## Information:
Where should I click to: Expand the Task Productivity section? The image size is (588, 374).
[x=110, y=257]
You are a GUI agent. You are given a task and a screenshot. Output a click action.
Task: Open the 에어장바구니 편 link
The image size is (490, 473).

## What this task involves:
Copy out the records above exactly.

## Exercise result:
Where should I click to: Expand the Task Productivity section? The image size is (588, 374).
[x=110, y=257]
You are a GUI agent. You are given a task and a screenshot. Output a click action.
Task: Open the 에어장바구니 편 link
The image size is (490, 473).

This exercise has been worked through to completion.